PROBLEM DETAILS:
Without any pictures, retype exactly the lines from the one with "This screenshot has" through the final line of the records.

Dataset entries
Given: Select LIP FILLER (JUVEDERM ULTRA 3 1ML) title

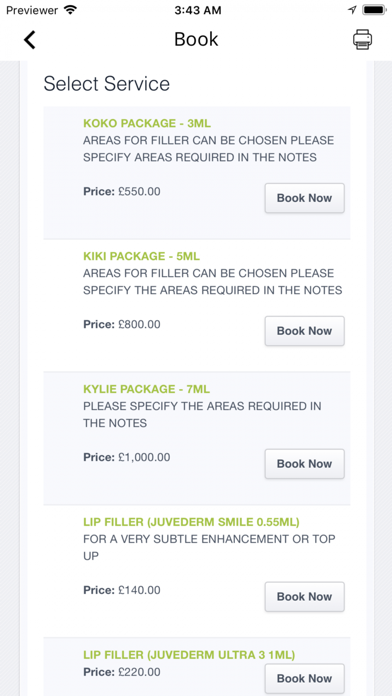Looking at the screenshot, I should point(189,655).
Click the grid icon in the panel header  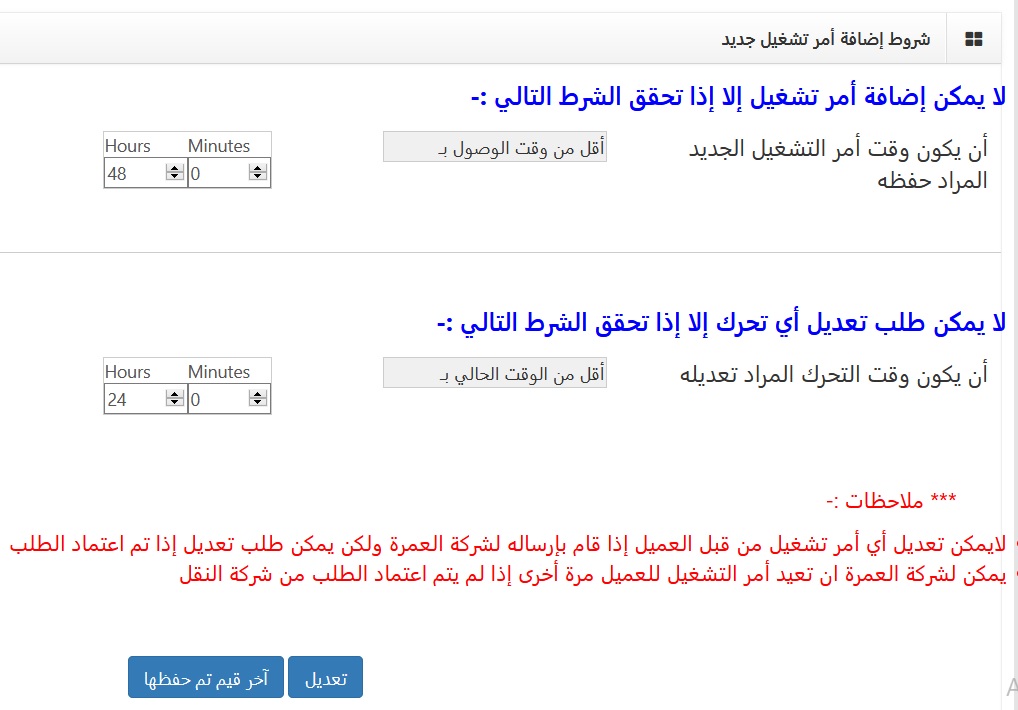tap(973, 39)
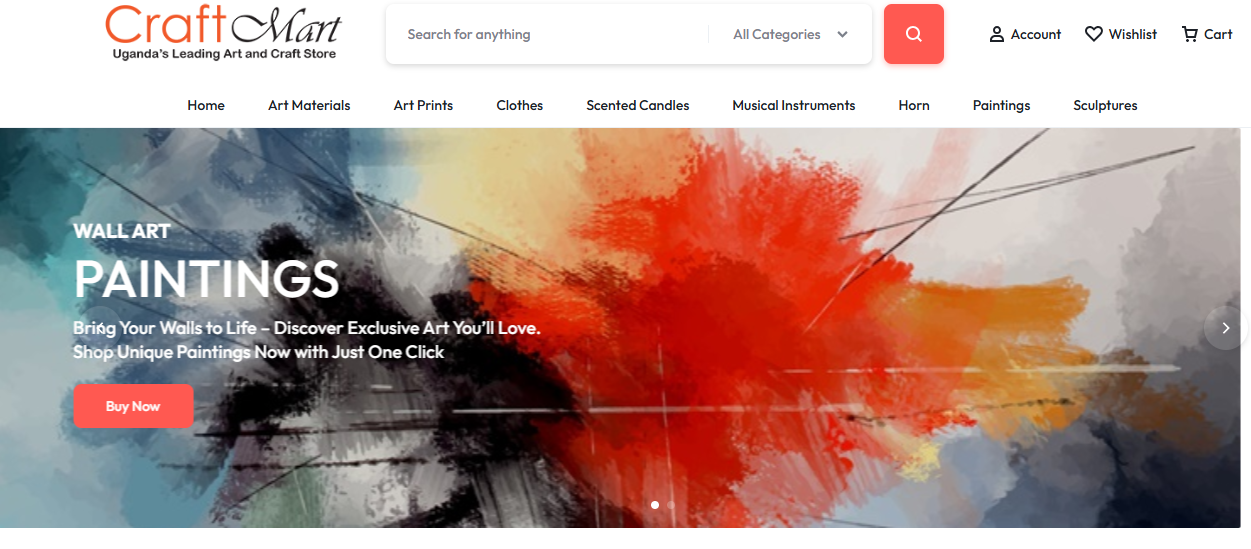Screen dimensions: 1251x549
Task: Go to the Home menu item
Action: [206, 105]
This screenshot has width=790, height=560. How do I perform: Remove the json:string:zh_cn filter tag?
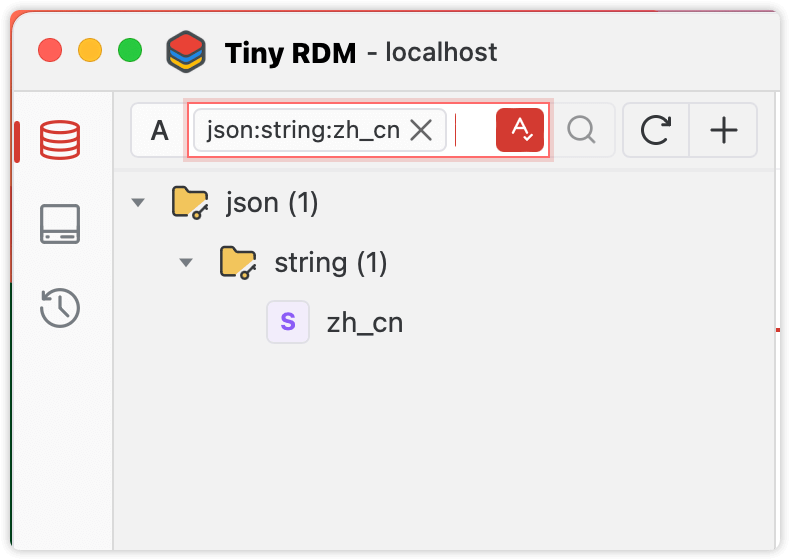click(421, 131)
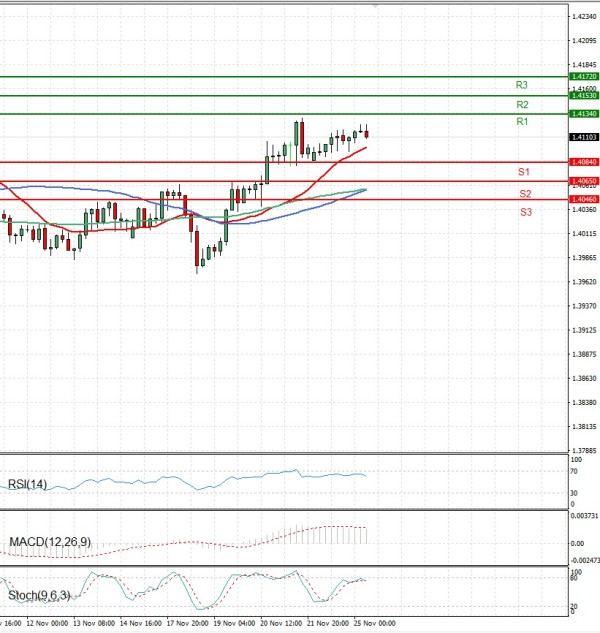Click the Stoch(9,6,3) indicator label
The image size is (600, 633).
point(41,597)
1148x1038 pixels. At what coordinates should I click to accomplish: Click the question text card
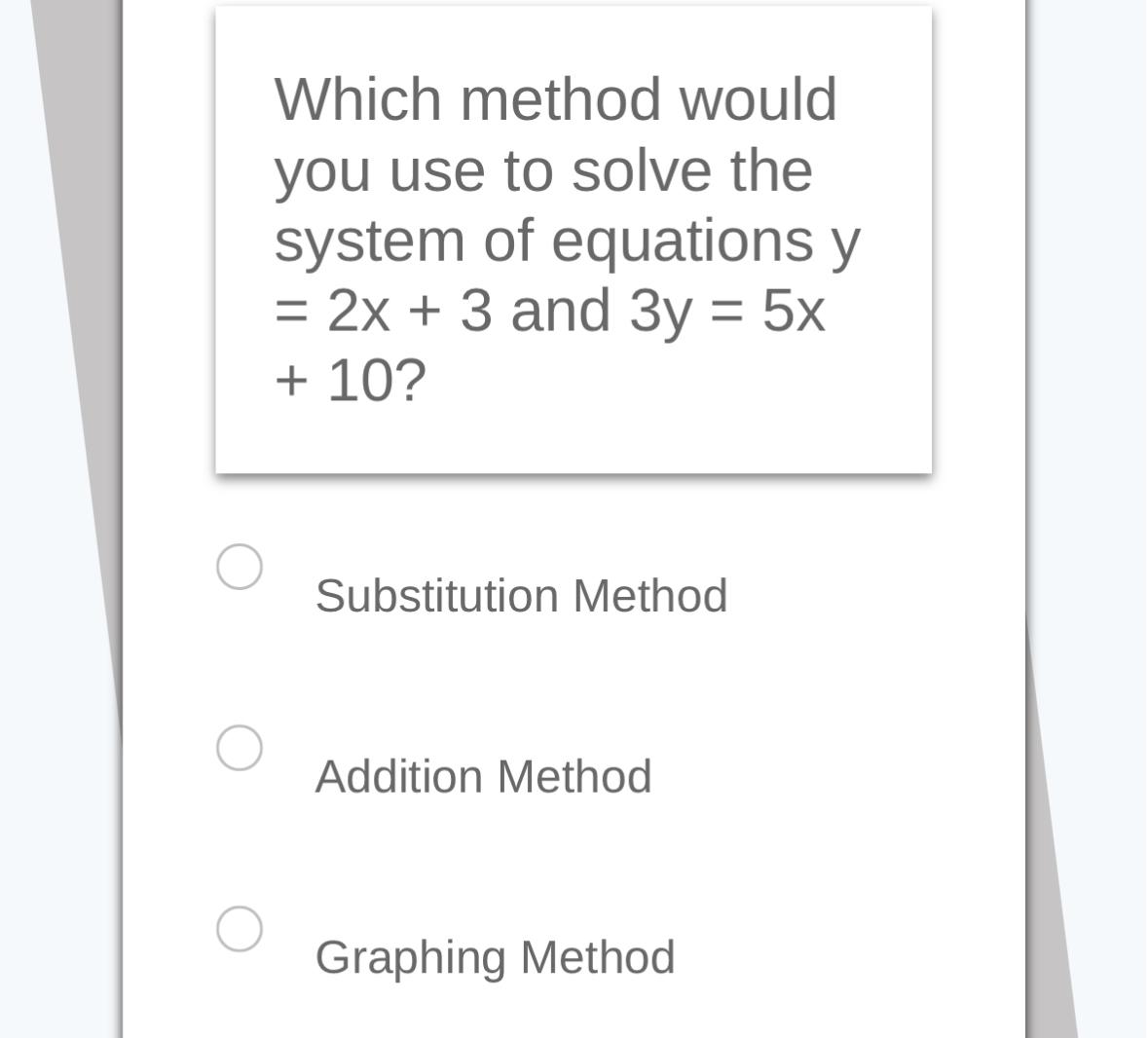click(573, 237)
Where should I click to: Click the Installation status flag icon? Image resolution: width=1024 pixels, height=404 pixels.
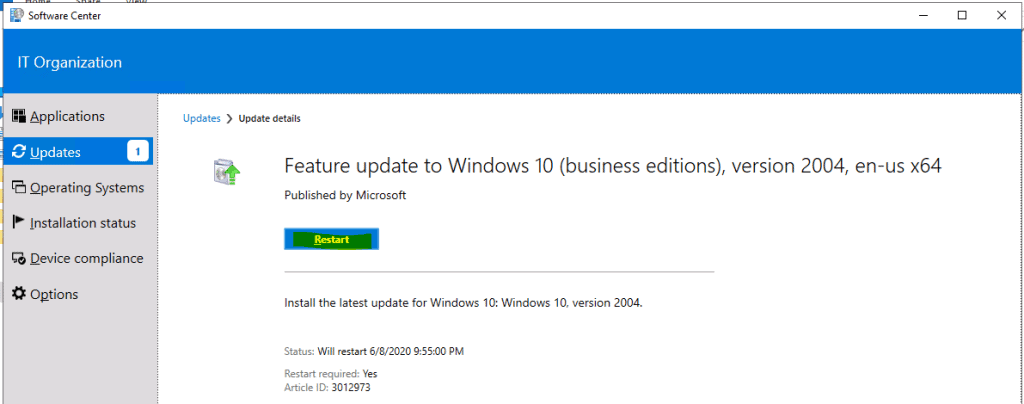18,223
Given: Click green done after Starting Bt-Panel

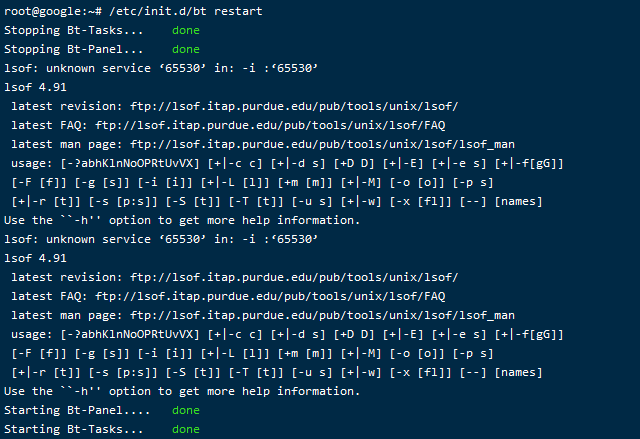Looking at the screenshot, I should pos(186,410).
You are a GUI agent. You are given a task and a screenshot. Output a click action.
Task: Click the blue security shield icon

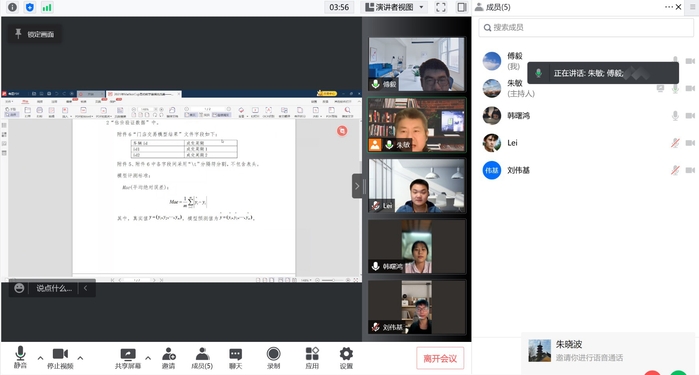(29, 7)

RESPONSE BELOW:
This screenshot has width=790, height=560. How do I perform: Remove the json:string:zh_cn filter tag?
click(421, 131)
Click the Stoch(9,6,3) indicator label
The image size is (600, 633).
point(41,597)
1148x1038 pixels. At what coordinates should I click to accomplish: Click the question text card
click(573, 237)
Where should I click to: Click the Installation status flag icon? Image resolution: width=1024 pixels, height=404 pixels.
18,223
Given: Click green done after Starting Bt-Panel

Looking at the screenshot, I should pos(186,410).
You are a GUI agent. You are given a task and a screenshot. Output a click action.
Task: Click the blue security shield icon

(29, 7)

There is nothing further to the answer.